--- Given problem A ---
In the forum thread on milling options, which two groups does Dan.S.314 say he belongs to?
--- Given problem B ---
Check these statements against the forum thread on milling options. For each, answer yes or no and quote the deciding words of the thread.
(i) Dan.S.314 owns a chainsaw.
(ii) Kevin says a neighbor who is a turner could be paid in blanks.
(iii) Dan.S.314 bought a planer a couple of weeks before posting.
--- Given problem C ---
Resume the forum thread on milling options from its last line.

--- Passage provided ---

>>

# Milling Options



## Dan.S.314 (Jul 24, 2012)

I have a a few honey locust logs and a few birch ones as well that I'd like to cut into bowl blanks, but at 13 years old I don't have a chainsaw:sad: and of course my mom won't allow a bandsawmill in the backyard. An suggestions as to how to cut these logs?


----------



## Kevin (Jul 24, 2012)

I don't know if you live in a rural, semi-rural, or city setting but if you have a neighbor that has and uses a chainsaw, most men are always willing to help out an ambitious young fellow for little or nothing. Especially if you find one that's a turner you could pay in blanks. 

Same with finding a neighbor with a large bandsaw to square them up if that's what you want. That's the only thing that comes to mind. Good luck and keep us updated.


----------



## Ancient Arborist (Jul 24, 2012)

[attachment=8208]http://www.sherrilltree.com/Professional-Gear/Straight/Silky-GENKI-Temagari-500mm-XL-Teeth-
This is a pull type saw. I think Silky makes the best handsaws in the world. With this you should be able to crosscut a 10"-12" log in 5 minutes or so. It's not ideal but at 13 its a great start. Hope it helps.


----------



## Dan.S.314 (Jul 24, 2012)

Thanks for the advice. I'm a member of both the Colorado Woodworkers Guild and the FRW(Front Range Woodturners.) I'll ask a couple of my pals there if they can help at the next meeting. I'll try getting my hands of one of those handsaws, but it will probably be at least a month since after buying a planer a couple weeks ago my mom said no tools whatsoever for a while.


----------



## kweinert (Jul 24, 2012)

<<

--- Data records ---
>>

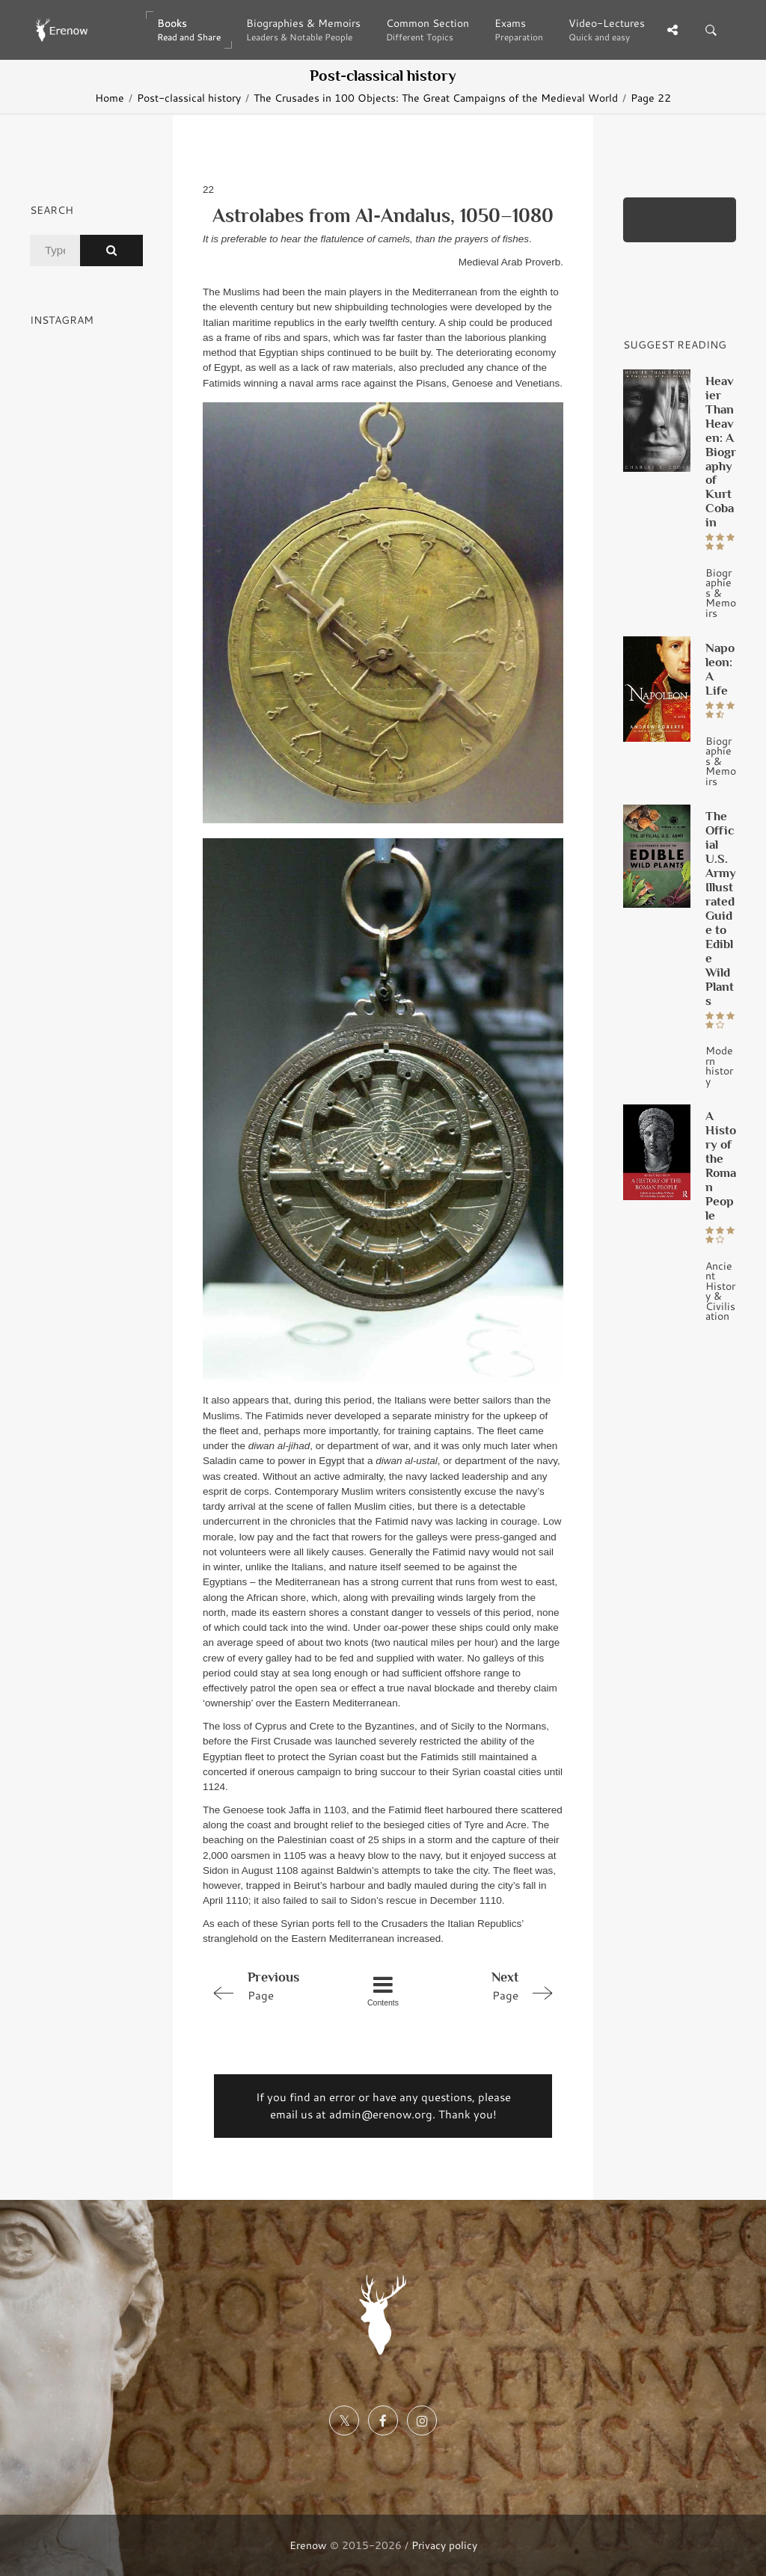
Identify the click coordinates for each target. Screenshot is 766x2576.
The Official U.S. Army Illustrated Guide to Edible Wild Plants (720, 908)
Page (274, 1985)
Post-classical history (189, 97)
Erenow (308, 2545)
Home (109, 97)
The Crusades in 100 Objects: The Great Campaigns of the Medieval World (436, 97)
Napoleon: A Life (720, 669)
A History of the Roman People (720, 1165)
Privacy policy (444, 2545)
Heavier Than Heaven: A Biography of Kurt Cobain (720, 451)
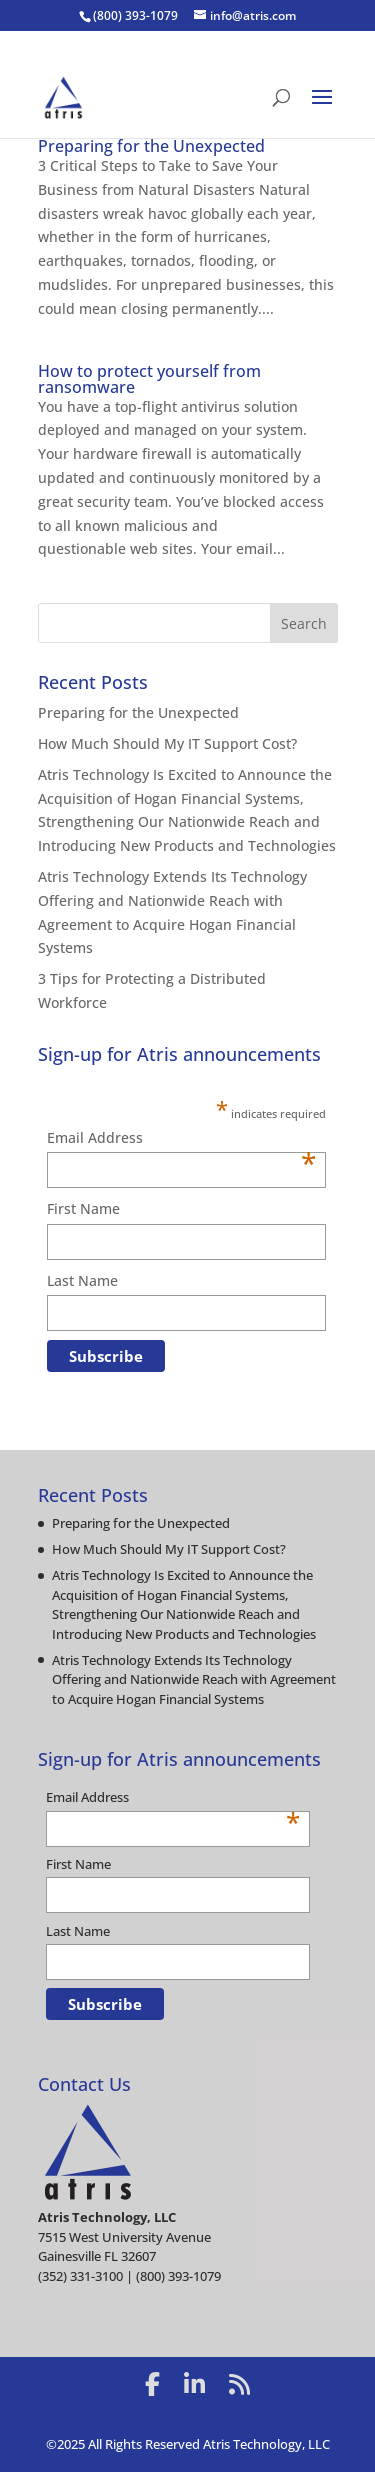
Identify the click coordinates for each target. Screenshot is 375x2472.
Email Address (181, 1139)
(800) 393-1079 (135, 15)
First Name (83, 1208)
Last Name (82, 1280)
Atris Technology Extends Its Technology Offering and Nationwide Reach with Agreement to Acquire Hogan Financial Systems (194, 1679)
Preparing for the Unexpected (151, 146)
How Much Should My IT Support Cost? (167, 743)
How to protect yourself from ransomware (149, 379)
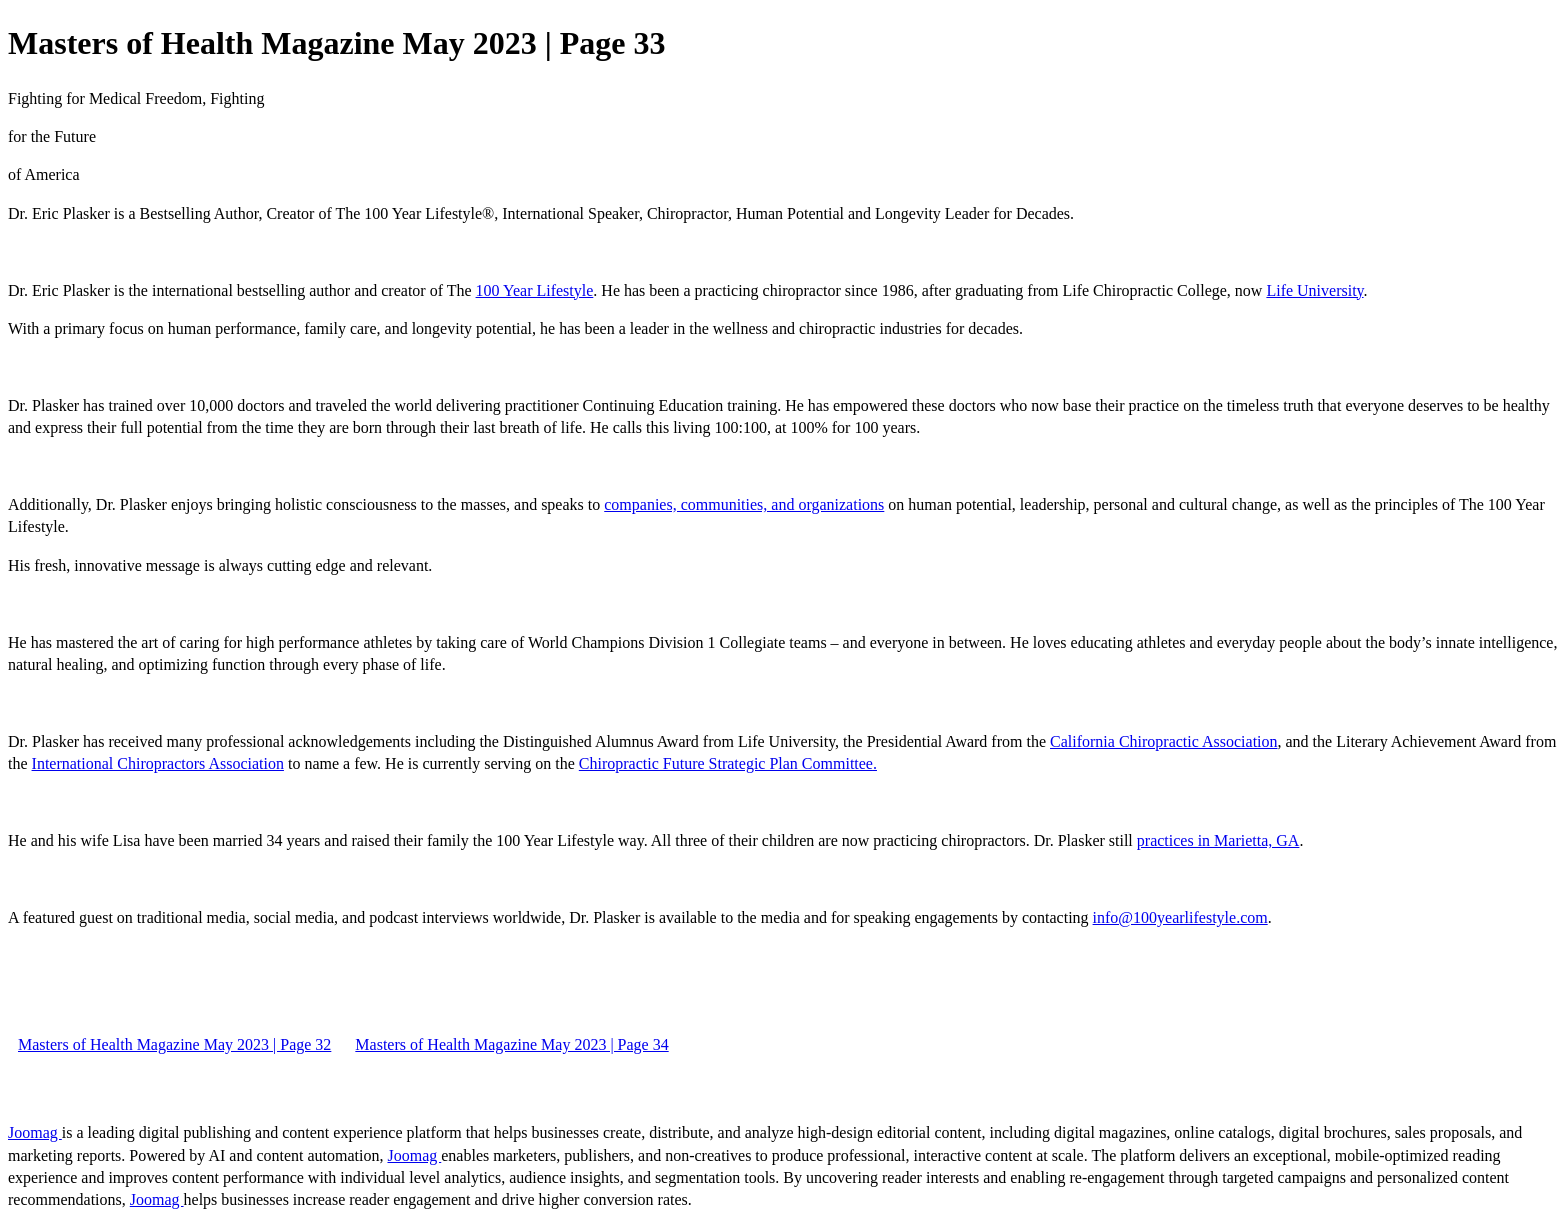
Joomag (35, 1132)
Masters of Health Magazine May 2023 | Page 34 (511, 1044)
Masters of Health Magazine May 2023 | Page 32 (174, 1044)
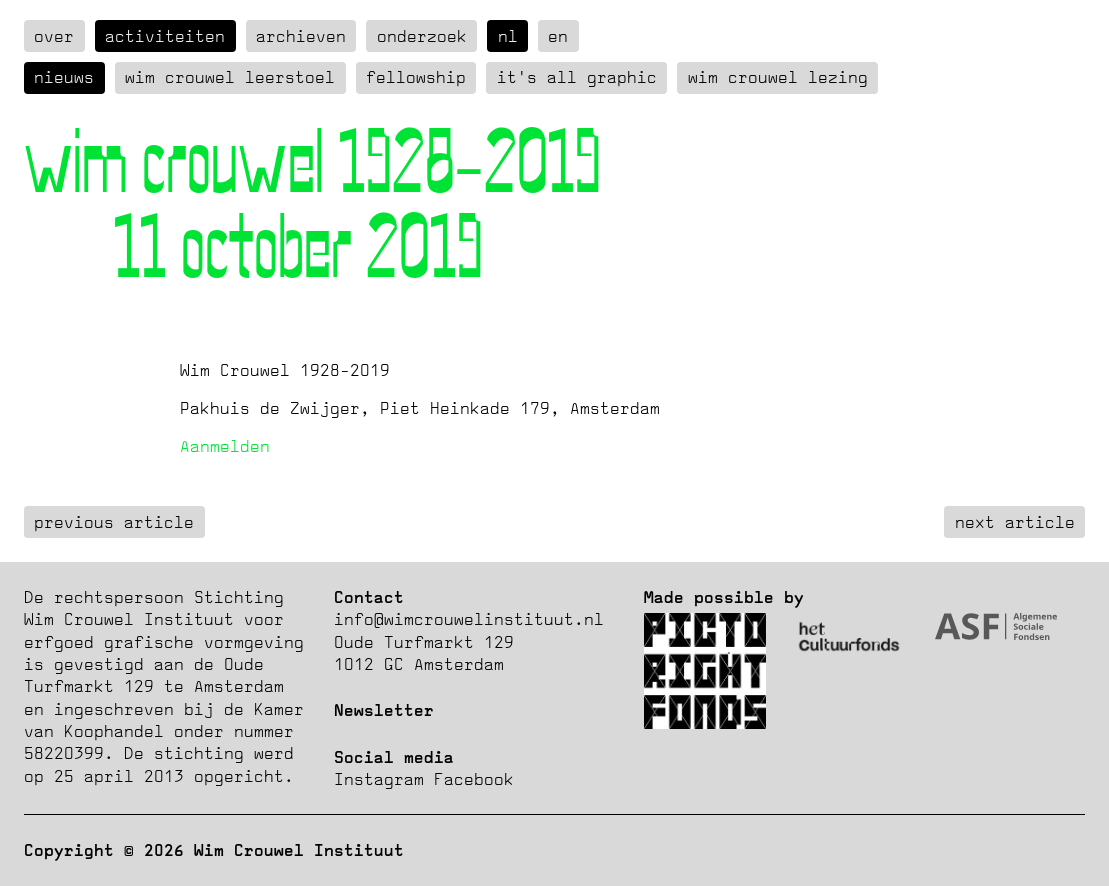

<<

--- Written response A ---
The Colorado Woodworkers Guild and the Front Range Woodturners (FRW).

--- Written response B ---
(i) No: "at 13 years old I don't have a chainsaw"
(ii) Yes: "Especially if you find one that's a turner you could pay in blanks."
(iii) Yes: "after buying a planer a couple weeks ago"

--- Written response C ---
Dan.S.314 said:


> Thanks for the advice. I'm a member of both the Colorado Woodworkers Guild and the FRW(Front Range Woodturners.) I'll ask a couple of my pals there if they can help at the next meeting. I'll try getting my hands of one of those handsaws, but it will probably be at least a month since after buying a planer a couple weeks ago my mom said no tools whatsoever for a while.



I don't have any way to help you right now (I've started looking at chainsaws myself recently), but we'll have to try to meet up at the next FRW meeting.

Ken


----------



## Dan.S.314 (Jul 24, 2012)

kweinert said:


> Dan.S.314 said:
> 
> 
> > Thanks for the advice. I'm a member of both the Colorado Woodworkers Guild and the FRW(Front Range Woodturners.) I'll ask a couple of my pals there if they can help at the next meeting. I'll try getting my hands of one of those handsaws, but it will probably be at least a month since after buying a planer a couple weeks ago my mom said no tools whatsoever for a while.
> ...



Awesome. Good to know there is another Colorado turner here on woodbarter.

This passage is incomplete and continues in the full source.